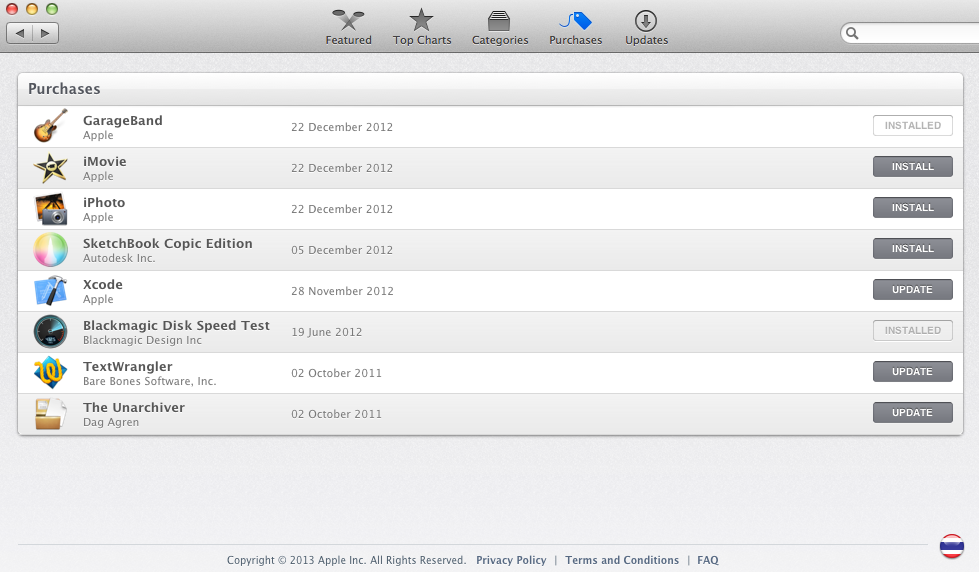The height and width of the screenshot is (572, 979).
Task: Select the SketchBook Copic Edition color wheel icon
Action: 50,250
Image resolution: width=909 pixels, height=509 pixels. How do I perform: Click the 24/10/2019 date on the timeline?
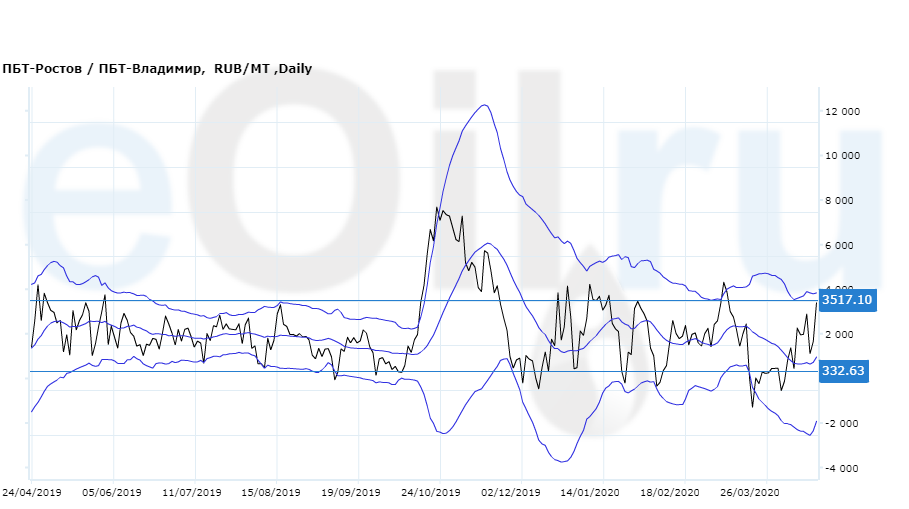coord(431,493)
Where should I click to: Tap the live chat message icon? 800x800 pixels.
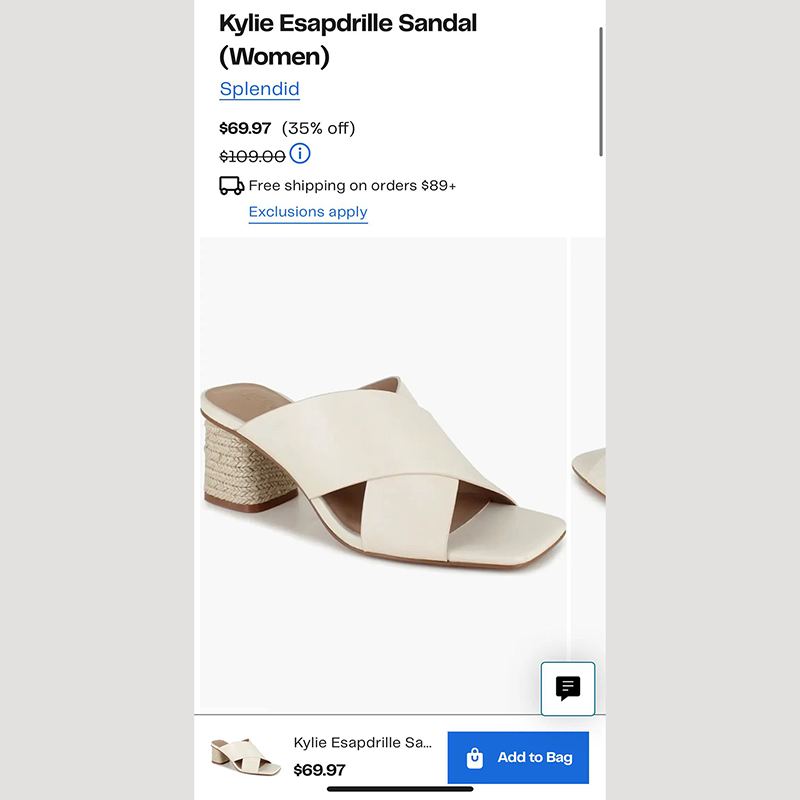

WORK ORDER: In the copy you return, include exactly the lines from the one containing "Image resolution: width=909" through the final line of the listing, and no pictures.

REPLY TO THE TASK:
Image resolution: width=909 pixels, height=509 pixels. How do I perform: Click the 24/10/2019 date on the timeline?
coord(431,493)
Where should I click to: Tap the live chat message icon? 800x800 pixels.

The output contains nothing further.